Vitamin A is fat soluble, and primarily active in the cells that cover the inner and outer surfaces of the body: skin, membranes lining the mouth, respiratory passages, digestive and urinary tracts etc. Primary sources of vitamin A include dark, leafy green vegetables like spinach, broccoli and lettuce, and plants that have a rich yellow-orange colour such as carrots, squash and peaches. Vitamin A is highly concentrated in organ meats, particularly liver, and in some seafoods. If a high-potency vitamin A supplement (or multivitamin) is taken daily along with regular servings of liver and fish, then vitamin A can become toxic. However, toxicity is nearly impossible from vegetable sources.

* Vitamin B The B-complex vitamins are essential for the utilisation of energy, thus are of major importance for the endurance athlete. The "burning" of food for energy is a highly complex process. In order for the energy to be usable, the “fire” is regulated through a series of reactions which happen quickly, but must be in sequence. The B vitamins control many of these steps and the need for B vitamins increases as energy output increases. These vitamins are especially important in the breakdown of carbohydrates.

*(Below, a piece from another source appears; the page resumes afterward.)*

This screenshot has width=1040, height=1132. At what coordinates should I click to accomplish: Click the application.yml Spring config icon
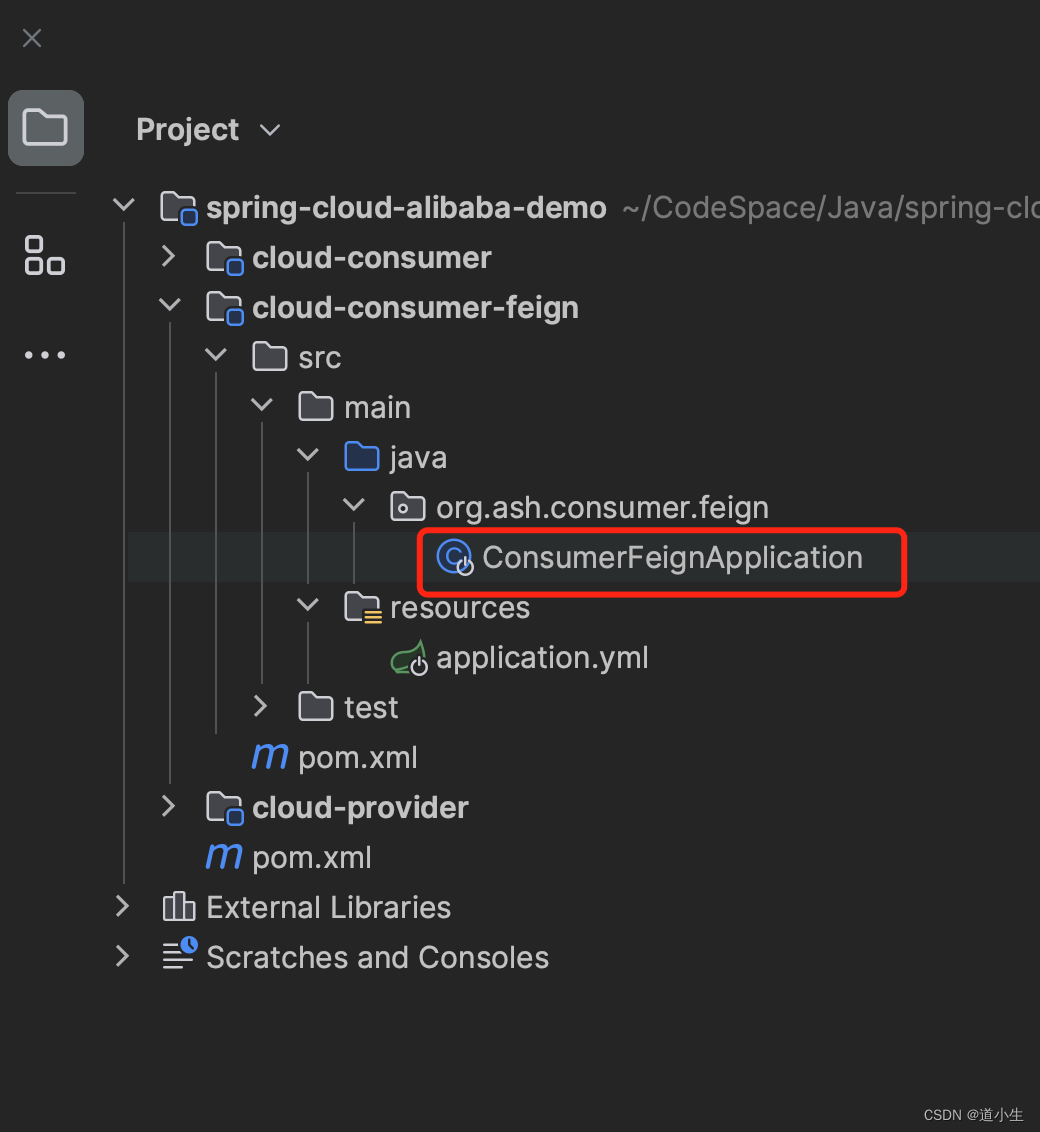click(410, 658)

There are a number of different substances included as B vitamins, but all are necessary for energy metabolism. Fatigue will occur if the diet is deficient in even one of these vitamins. Ingesting just one B vitamin (as in a supplement pill) can upset the general balance and make a deficiency in others more severe; therefore supplementation should be balanced to include the entire family of B vitamins (as in a B-complex supplement).

The following are the individual B-complex vitamins and their functions and sources:

* Thiamine (B1) is required for release of energy from carbohydrates, protein and fats. This vitamin is often called the “Morale Vitamin”. Mild deficiencies of thiamine reduce stamina, causing depression, irritability, inability to concentrate, and chronic fatigue. The need for thiamine increases with energy output (i.e. when increasing quality or quantity of training!) It is water-soluble and not easily stored in the body. Sources of thiamine (in order of potency) include brewer’s yeast, torula yeast, oat bran, rice bran, wheat bran, beans, oats, wholemeal flour and bread, seeds and nuts, spinach and oranges.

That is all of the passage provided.